Verbandschef: Sozialpolitik in Deutschland funktioniert nicht

Der langjährige Hauptgeschäftsführer des Paritätischen Wohlfahrtsverbandes, Ulrich Schneider, hat eine negative Bilanz der Sozialpolitik in der Bundesrepublik gezogen. Deutschland tue sich sehr schwer mit einer solidarischen Bewegung für die Armen, sagte er im Interview der “Welt” (Mittwoch). Das liege zum Teil auch daran, dass Gewerkschaften und Sozialverbände unterschiedliche Ziele verfolgten. Die Gewerkschaften setzten sich zum großen Teil für die arbeitende Bevölkerung ein, während die Sozialverbände sich auf die “wirklich Notleidenden” konzentrieren wollten.

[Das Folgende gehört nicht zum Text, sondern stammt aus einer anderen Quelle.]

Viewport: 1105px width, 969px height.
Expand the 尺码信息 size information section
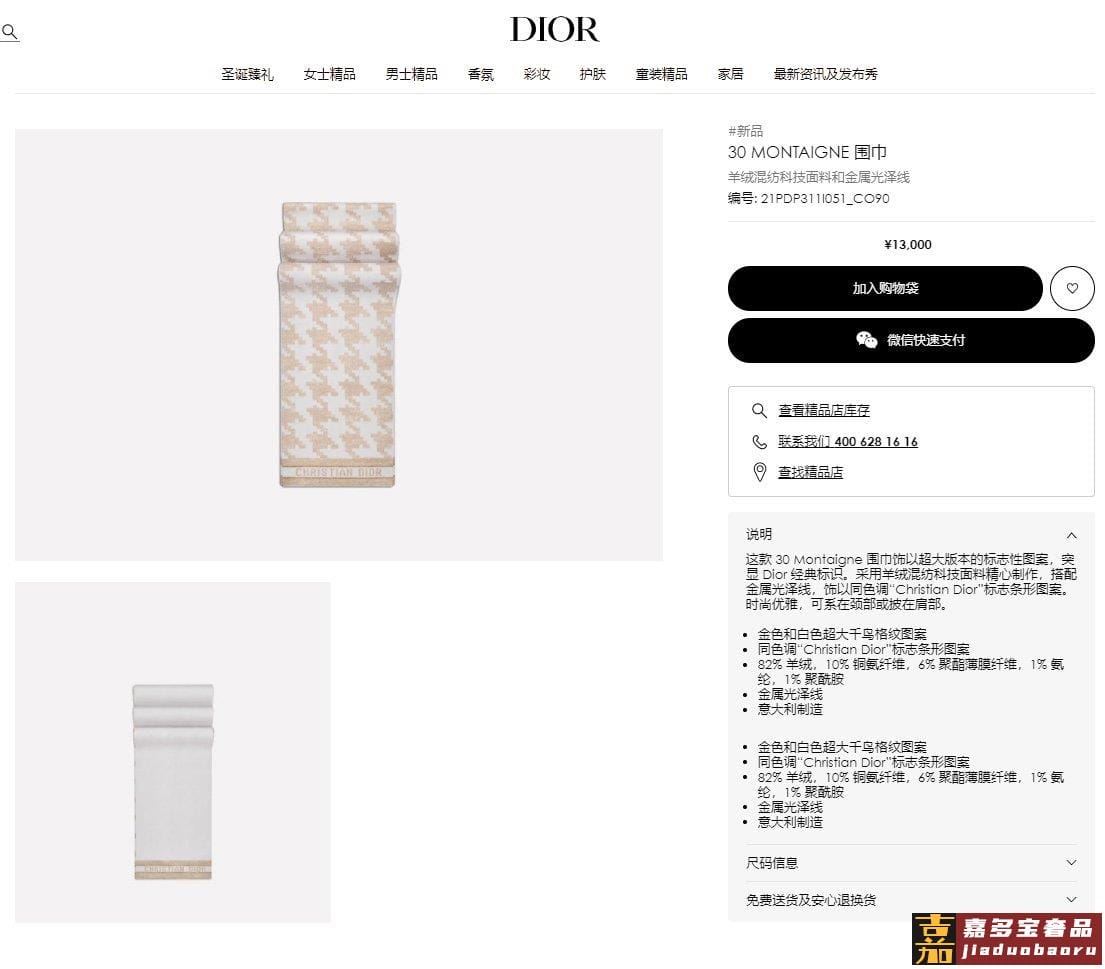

“Ja, die Situation ist beschissen”, sagte der 65-Jährige, der kürzlich in den Ruhestand gegangen ist. “Es gibt derzeit keine sichtbare parteipolitische Mehrheitskonstellation, die linke Politik umsetzen könnte.”

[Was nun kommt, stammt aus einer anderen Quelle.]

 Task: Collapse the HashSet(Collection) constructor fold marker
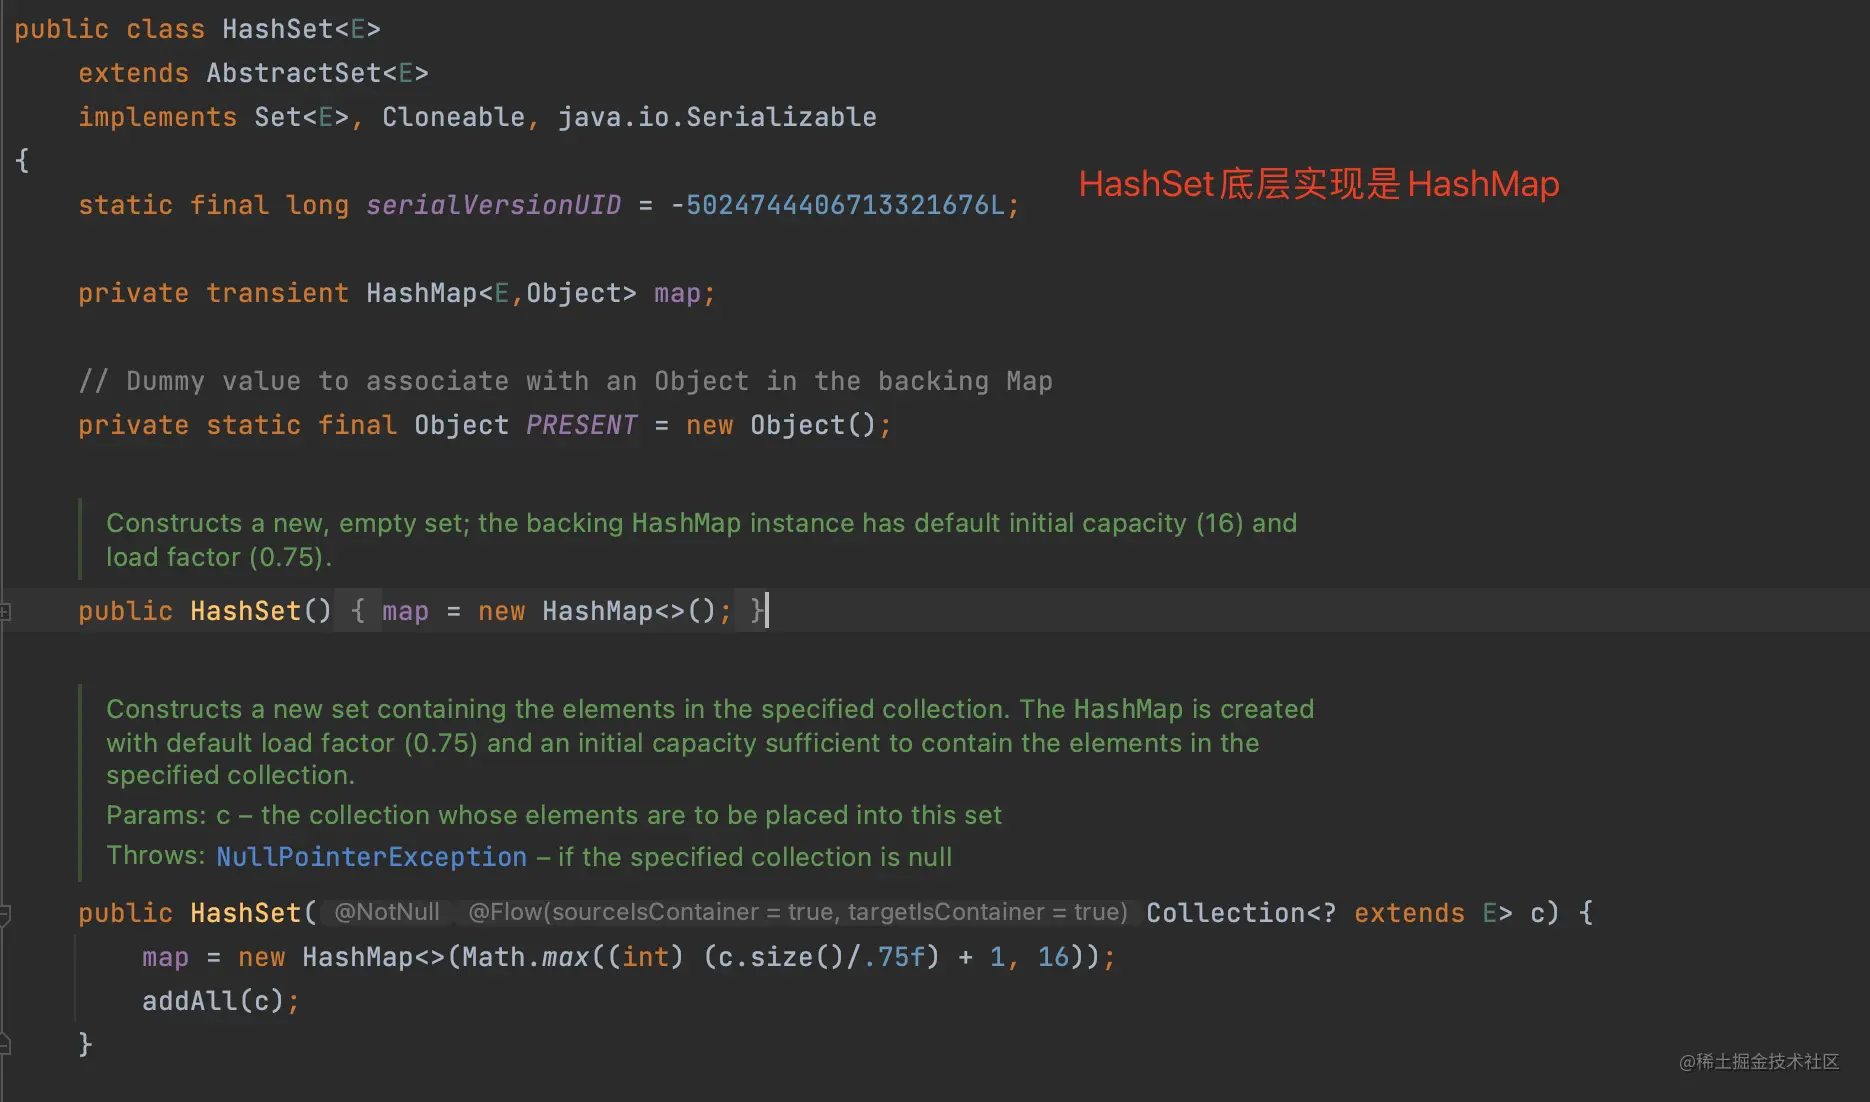coord(5,913)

Für die mangelnde Durchsetzungsfähigkeit machte Schneider auch unterschiedliche Interessen der Betroffenen verantwortlich. Viele Menschen hätten Angst vor einem Abstieg in die Armut; sie definierten sich deshalb als Teil der arbeitenden Mehrheit und lehnten diejenigen ab, denen es schlechter gehe. Dieser psychologische Schutzmechanismus werde von der Union ausgenutzt, die eine Kampagne gegen Hartz-IV-Empfänger gefahren habe.